Assigned task
Word for word, copy the lines beginning at the one with "Viewport: 1172px width, 660px height." and ending at the last line below; pictures stay out.

Stored records
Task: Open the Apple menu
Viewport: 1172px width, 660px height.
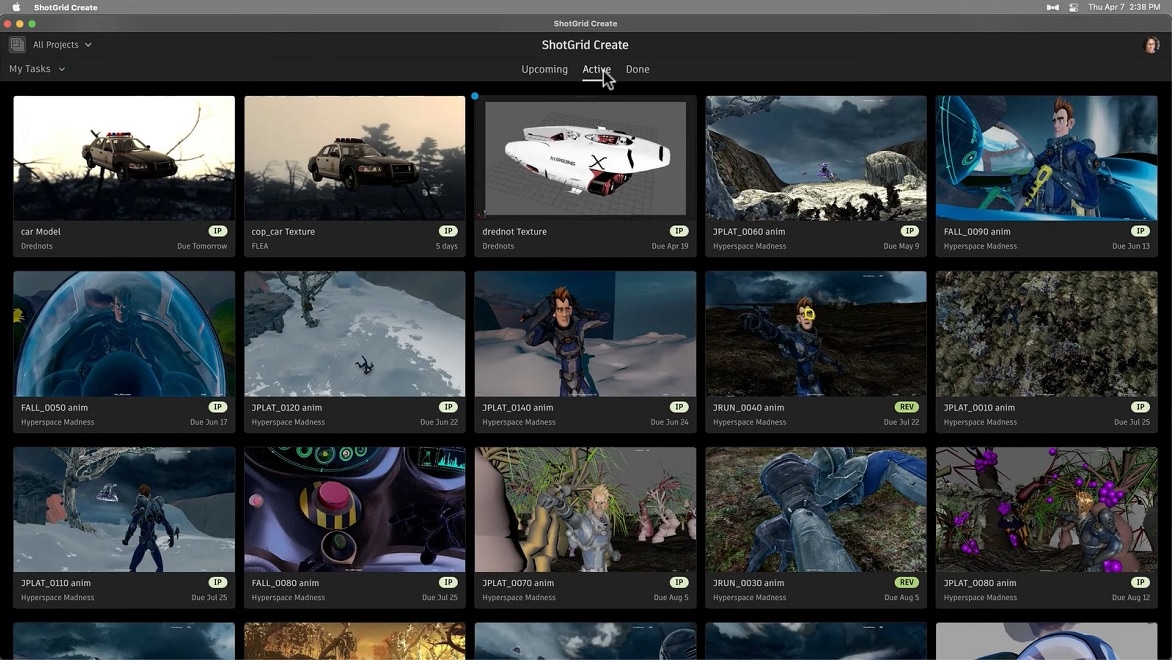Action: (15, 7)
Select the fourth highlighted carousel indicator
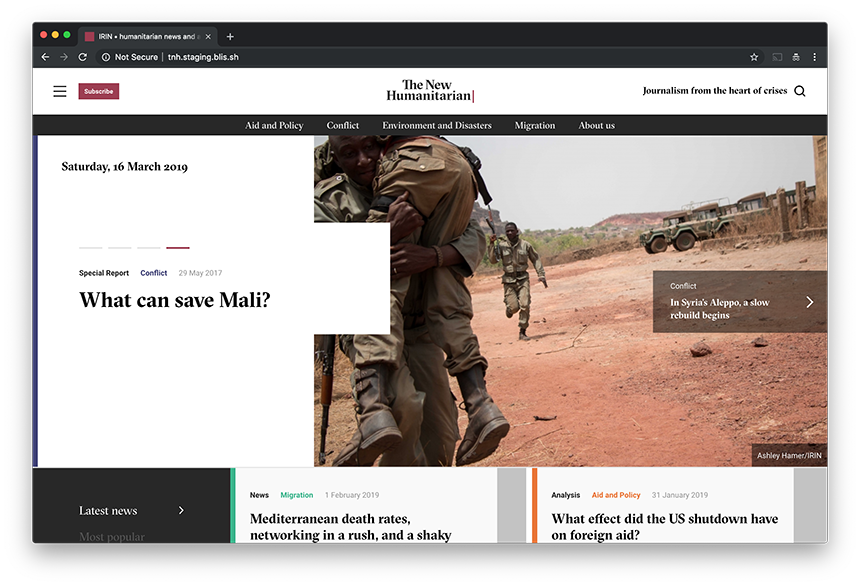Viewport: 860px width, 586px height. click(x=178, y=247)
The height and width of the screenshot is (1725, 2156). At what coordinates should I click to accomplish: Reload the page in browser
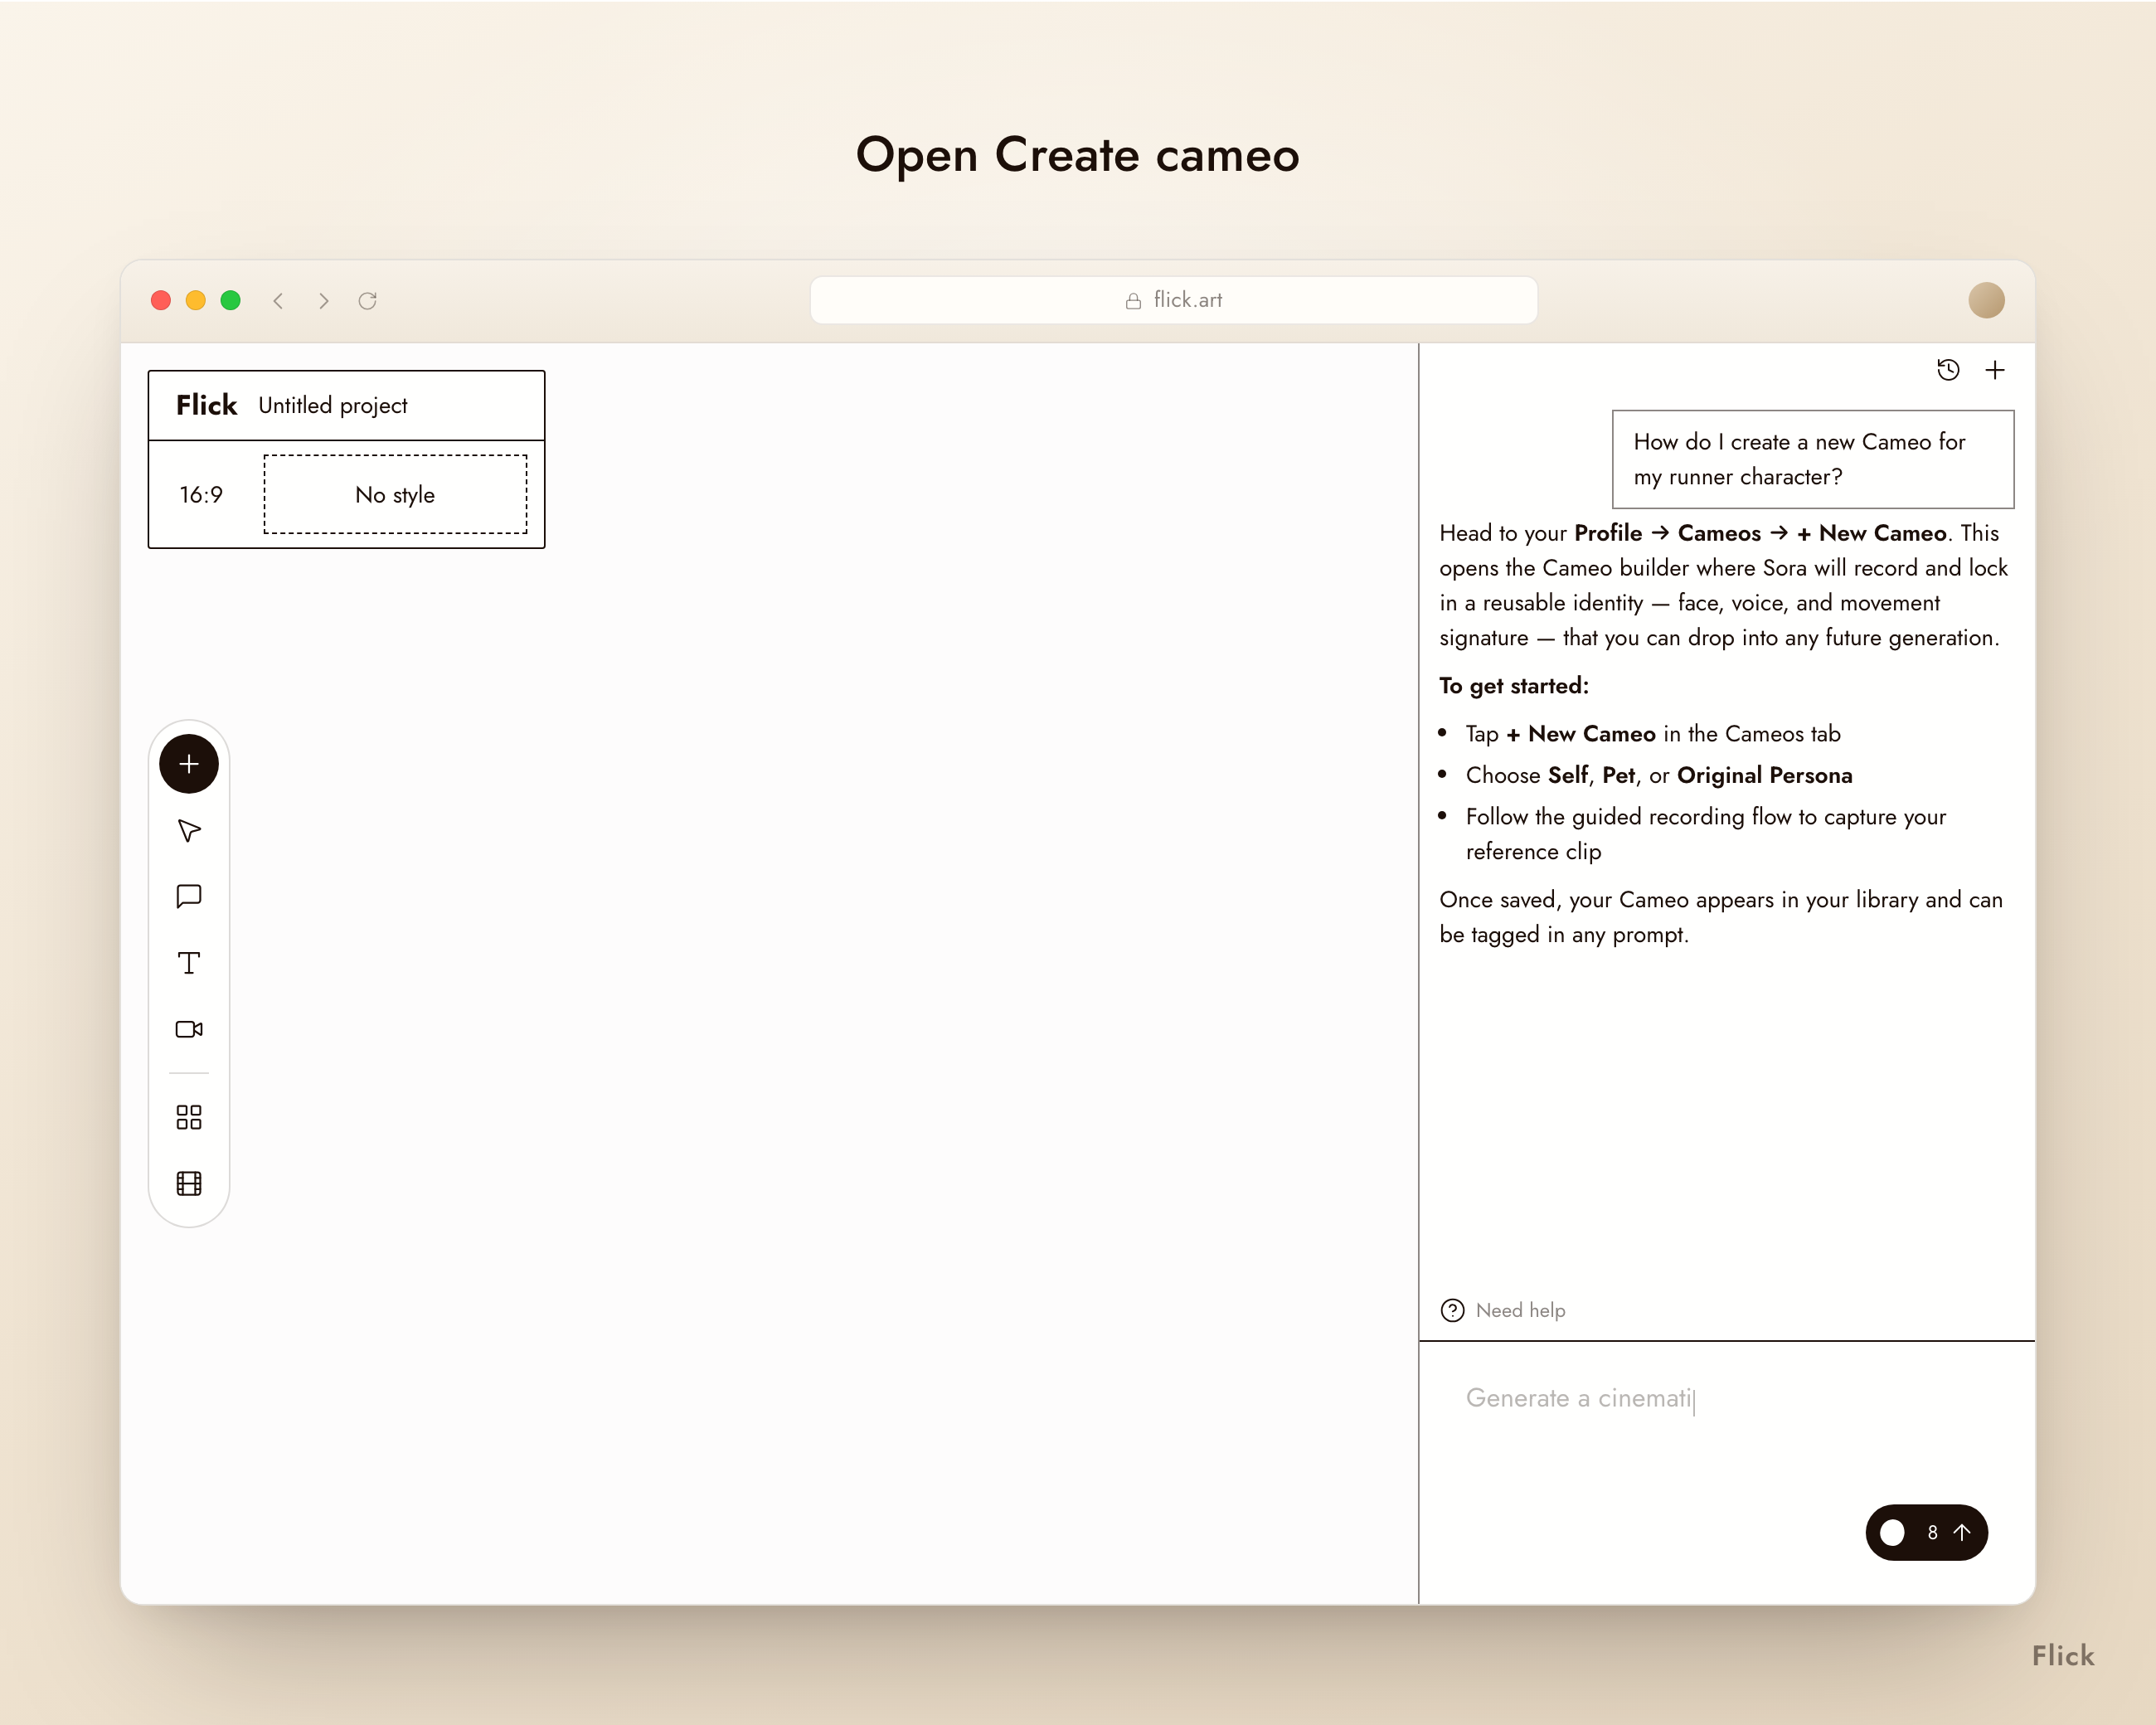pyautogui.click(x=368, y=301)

Response
Viewport: 1172px width, 660px height.
Action: (15, 7)
Select the fourth highlighted carousel indicator
Viewport: 860px width, 586px height. click(x=178, y=247)
The height and width of the screenshot is (1725, 2156). At what coordinates should I click to accomplish: Reload the page in browser
pyautogui.click(x=368, y=301)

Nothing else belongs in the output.